Birincisi, doğal seleksiyona direnerek hayatta kalmayı başarmaktır. Sürekli eleme halinde olunan yaşamsal boyutta her gün kendini besleyen ve en düşük düzeydeki fiziksel ihtiyaçlarını düzenli olarak giderebilen canlı birey, bu devamlılığı sağlayamayan diğer bireylere göre güç kazanmış olur. İlk hedefini başarıyla gerçekleştirmekte olan bireyin ikinci yöntemi, yaşamsal devamlılığını sağlarken kendinden daha güçlü bireylere yetişmeye çalışmaktır. Çünkü kendisinden zayıf olan tüm bireyler yok olduğunda sıra ona gelmiş olacaktır. İşte bu noktada güç kazanmak durumunda olan bireyler, genetik üstünlüğü sağlamak için kendini güçlendirme çabasının yanı sıra başka güçlü bireylerle de işbirliği yapar. Bu işbirliğinin içeriği iki farklı bireyin birbiriyle gen aktarımı yaparak daha güçlü bir yavru meydana getirmesi şeklinde olur. Hayvanlarda tamamen işbirliğinin doğasına uygun derinliksiz bir yaklaşım sergilenirken, insanlar gelişmiş yapılarından ötürü daha seçici davranma eğilimindedir. Bazı hayvan türlerinde de seçicilik görülebilir. Örneğin kuşlarda, dişi kuş kendisine en iyi dansı sergileyen, en iyi yuvayı yapan erkek kuşlar arasından en yetenekli bulduğuyla çiftleşir. Ancak insanlarda, gelişmişliğine paralel olarak bağlanma ve sorumluluk duygusu oluşmuştur. Buradan da aşk doğar. Yani yaşamsal her alanda olduğu gibi aşkta da genlerimizde kayıtlı evrimsel yarışı kazanma arzusu bizi yönlendirir.
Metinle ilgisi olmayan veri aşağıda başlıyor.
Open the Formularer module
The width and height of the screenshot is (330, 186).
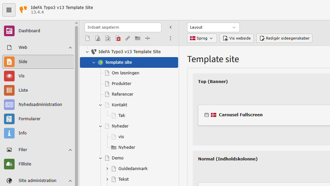click(x=9, y=119)
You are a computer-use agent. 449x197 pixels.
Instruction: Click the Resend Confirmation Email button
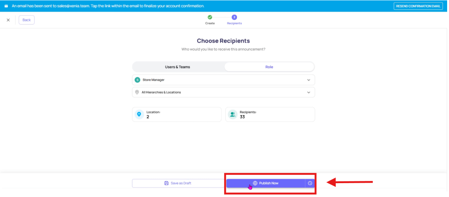418,6
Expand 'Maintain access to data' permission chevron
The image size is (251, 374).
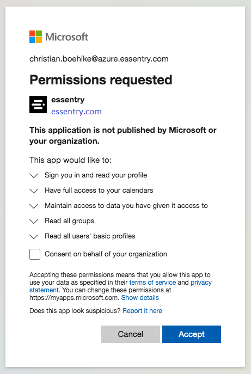[x=34, y=206]
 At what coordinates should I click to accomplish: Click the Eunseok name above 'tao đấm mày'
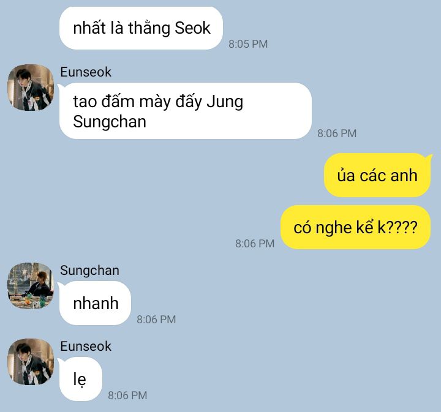86,72
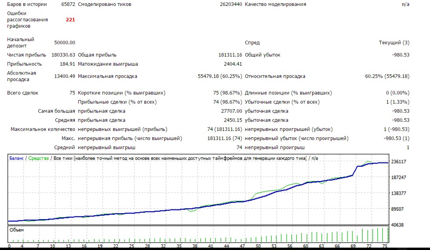Click the initial deposit value 50000.00
The width and height of the screenshot is (430, 250).
(64, 43)
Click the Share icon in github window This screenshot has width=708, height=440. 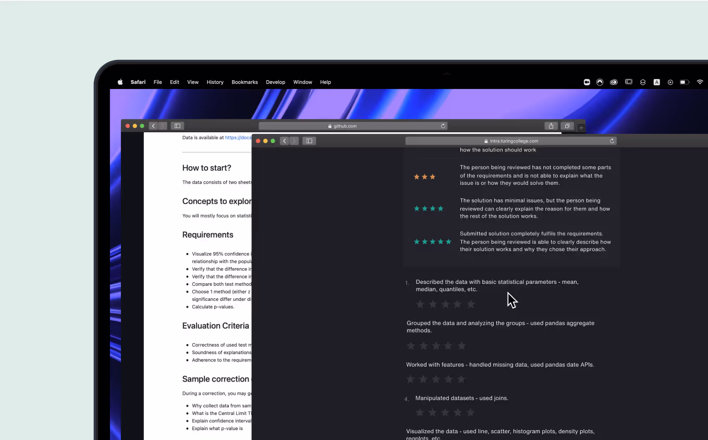tap(551, 126)
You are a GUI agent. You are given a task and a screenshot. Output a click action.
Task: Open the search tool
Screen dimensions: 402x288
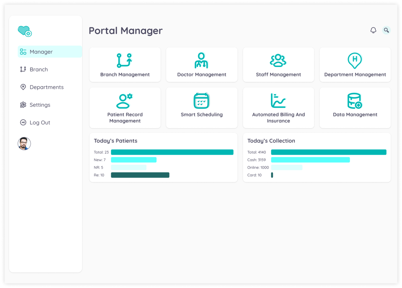coord(386,30)
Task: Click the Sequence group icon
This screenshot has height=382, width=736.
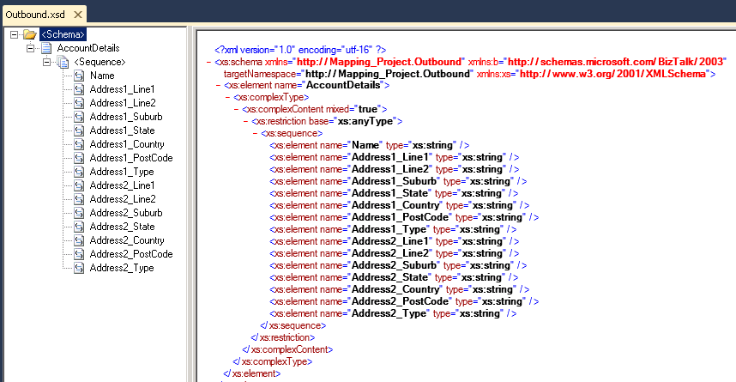Action: (x=63, y=62)
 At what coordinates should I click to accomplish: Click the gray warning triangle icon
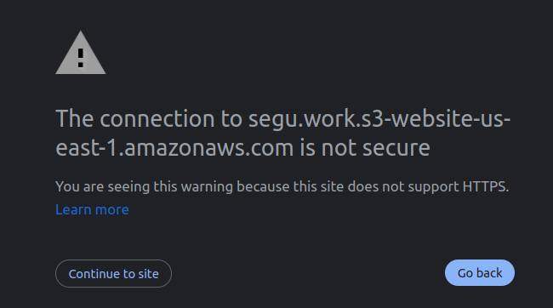click(81, 53)
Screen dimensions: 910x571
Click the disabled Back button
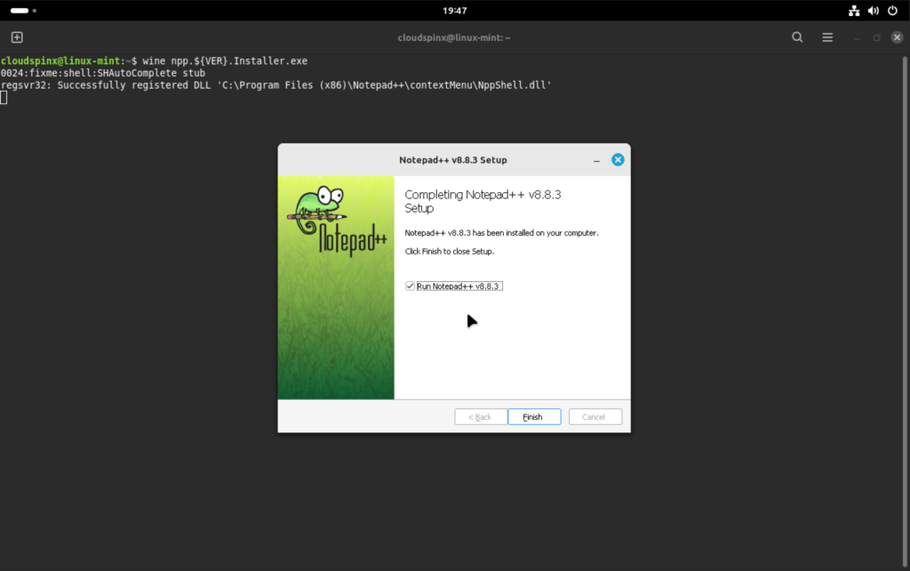(481, 416)
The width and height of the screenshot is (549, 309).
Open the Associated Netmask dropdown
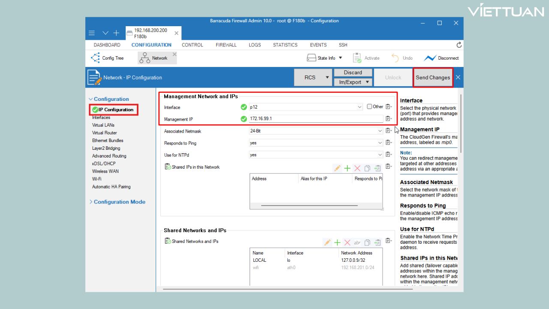pyautogui.click(x=380, y=131)
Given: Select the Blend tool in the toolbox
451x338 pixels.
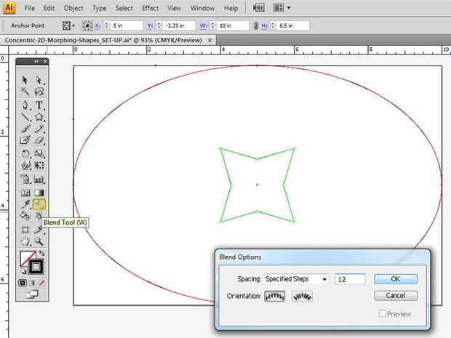Looking at the screenshot, I should coord(39,205).
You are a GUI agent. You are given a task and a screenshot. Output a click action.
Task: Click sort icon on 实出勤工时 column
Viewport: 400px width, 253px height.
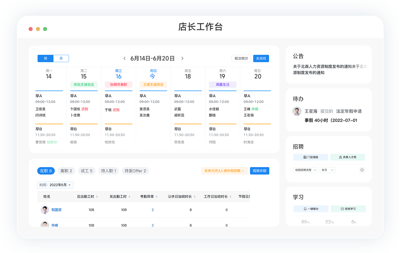point(130,197)
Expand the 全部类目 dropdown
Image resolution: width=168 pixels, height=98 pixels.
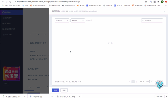[78, 20]
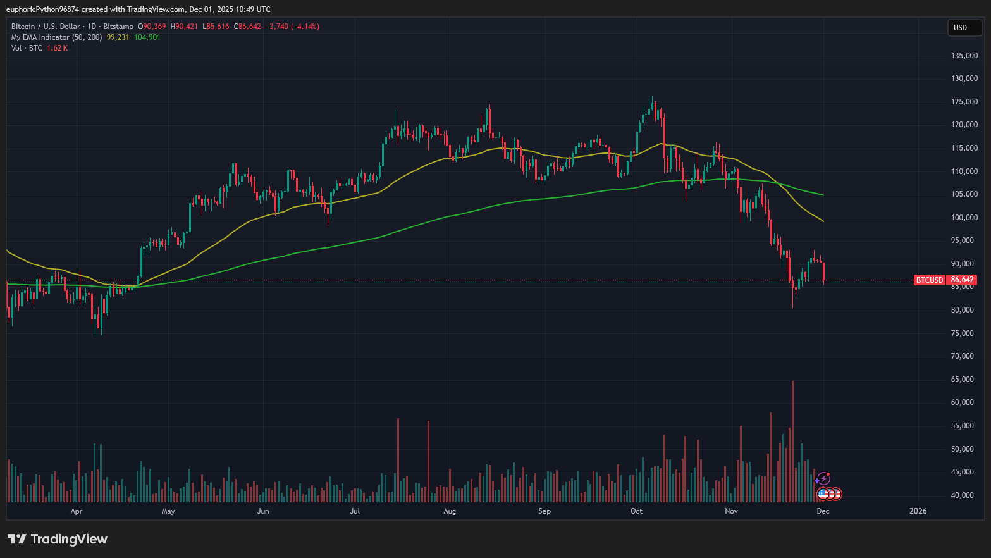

Bazı bilimadamları ‘Aşk aşağılık kompleksidir.’ şeklinde analizde bulunmuştur. Bu dolaylı olarak doğrudur. Bilinçli olarak farkında olmasak da, bize göre de yaşam evrimsel anlamda öne geçmemizi gerektiren bir yarıştır. Bizi sevmeyen kişilere aşık olma durumu da buradan kaynaklanır. Çünkü her iki taraf da kendisinden daha iyi olanı alma güdüsüyle hareket eder. Güçlü bulduğu bir başka bireyle genlerini daha iyi hale getirdiği bir yavru oluşturmayı hedefleyen bireyler, “bulabileceğimin en iyisini buldum” diye düşündüğü ilişkilerle, varoluşsal tatmini arttırır ve mutlu yuvalar kurarak mutlu bireyler meydana getirir. Ancak bazı durumlarda zamanla kendi gücünü arttıran bireyler, “Artık daha iyisini bulabilirim” özgüvenini yaşayarak, mevcut ilişkisini sonlandırıp başka ilişkilere yönelebilir. Bu durumda güçsüz olan taraf aşk acısı çekerek daha da güçsüzleşir ve kendini seven daha güçsüz bir bireye razı olarak, varoluşsal güçlü olma güdüsünü tatmin eder. Böylelikle en azından yarışlardan birini kazanmış olur.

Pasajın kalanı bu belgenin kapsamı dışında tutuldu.